Composite pituitary adenoma and craniopharyngioma?: an unusual sellar neoplasm with divergent differentiation.
Overview
abstract
We report a young man who presented with atrial fibrillation and was subsequently found to have a markedly elevated serum thyroid stimulating hormone level and a solid, noncalcified intrasellar mass on imaging. The patient was treated with thyroid radioablation and hormone replacement and followed for 7 years, during which time the tumor grew to 4.6 cm. He had no visual disturbances or other hormonal symptoms.
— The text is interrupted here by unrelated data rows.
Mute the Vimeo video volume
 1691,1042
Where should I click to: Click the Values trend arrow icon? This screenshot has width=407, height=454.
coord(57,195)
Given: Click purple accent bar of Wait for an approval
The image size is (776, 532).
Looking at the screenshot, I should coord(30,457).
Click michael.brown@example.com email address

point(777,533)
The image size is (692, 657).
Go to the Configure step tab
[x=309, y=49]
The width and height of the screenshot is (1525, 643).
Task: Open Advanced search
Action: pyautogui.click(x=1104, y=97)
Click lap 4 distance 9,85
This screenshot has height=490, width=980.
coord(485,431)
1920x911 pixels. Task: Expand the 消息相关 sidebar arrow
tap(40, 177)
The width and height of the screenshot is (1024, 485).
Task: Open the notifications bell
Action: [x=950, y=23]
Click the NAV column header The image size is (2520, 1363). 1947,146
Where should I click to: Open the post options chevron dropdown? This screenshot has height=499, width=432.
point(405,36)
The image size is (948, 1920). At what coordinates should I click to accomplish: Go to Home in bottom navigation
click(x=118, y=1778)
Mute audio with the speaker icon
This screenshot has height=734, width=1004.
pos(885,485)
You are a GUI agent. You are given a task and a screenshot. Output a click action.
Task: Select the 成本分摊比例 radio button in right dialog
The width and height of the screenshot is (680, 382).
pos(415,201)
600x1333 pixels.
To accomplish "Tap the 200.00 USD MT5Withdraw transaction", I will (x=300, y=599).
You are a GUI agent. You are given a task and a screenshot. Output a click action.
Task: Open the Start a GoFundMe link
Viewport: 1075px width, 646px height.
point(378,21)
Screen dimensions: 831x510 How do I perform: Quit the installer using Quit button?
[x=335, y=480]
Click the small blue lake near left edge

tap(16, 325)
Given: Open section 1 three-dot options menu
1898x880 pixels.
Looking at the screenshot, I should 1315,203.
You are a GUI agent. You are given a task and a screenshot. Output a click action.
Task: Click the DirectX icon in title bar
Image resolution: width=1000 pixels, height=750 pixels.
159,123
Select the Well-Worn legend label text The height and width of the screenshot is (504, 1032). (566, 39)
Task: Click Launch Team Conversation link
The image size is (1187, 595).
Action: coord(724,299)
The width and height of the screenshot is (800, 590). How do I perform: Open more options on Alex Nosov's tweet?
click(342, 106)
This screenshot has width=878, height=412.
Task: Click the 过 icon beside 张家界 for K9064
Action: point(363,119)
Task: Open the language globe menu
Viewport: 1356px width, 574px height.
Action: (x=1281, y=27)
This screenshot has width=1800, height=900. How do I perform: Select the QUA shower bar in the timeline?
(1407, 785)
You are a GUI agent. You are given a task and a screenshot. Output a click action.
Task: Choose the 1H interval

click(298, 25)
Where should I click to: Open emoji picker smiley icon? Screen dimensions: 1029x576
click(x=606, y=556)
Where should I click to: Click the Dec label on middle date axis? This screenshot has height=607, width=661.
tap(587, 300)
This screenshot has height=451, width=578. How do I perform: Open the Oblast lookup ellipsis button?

At transsphenoidal surgery, a tumor consisting of a pituitary adenoma and adamantinomatous craniopharyngiomalike components was resected. Both components were closely intermingled, but there was no evidence of an intermediate morphologic phenotype. Immunohistochemically, the adenoma was not only positive for beta-thyroid stimulating hormone, alpha subunit, and pituitary transcription factor 1, but also stained for beta-follicle stimulating hormone, steroidogenic factor-1, adrenocorticotropic hormone, and pituitary-restricted transcription factor (Tpit), exhibiting an unusual plurihormonal profile. The craniopharyngiomalike component showed immunoreactivity for steroidogenic factor-1, one of the pituitary transcription factors. This lesion may represent an unusual composite tumor attributable to divergent differentiation of a common precursor. Alternatively, it may be viewed as a pituitary adenoma showing metaplastic change analogous to the development of squamous cell nests of the pars tuberalis from adenohypophyseal endocrine cells.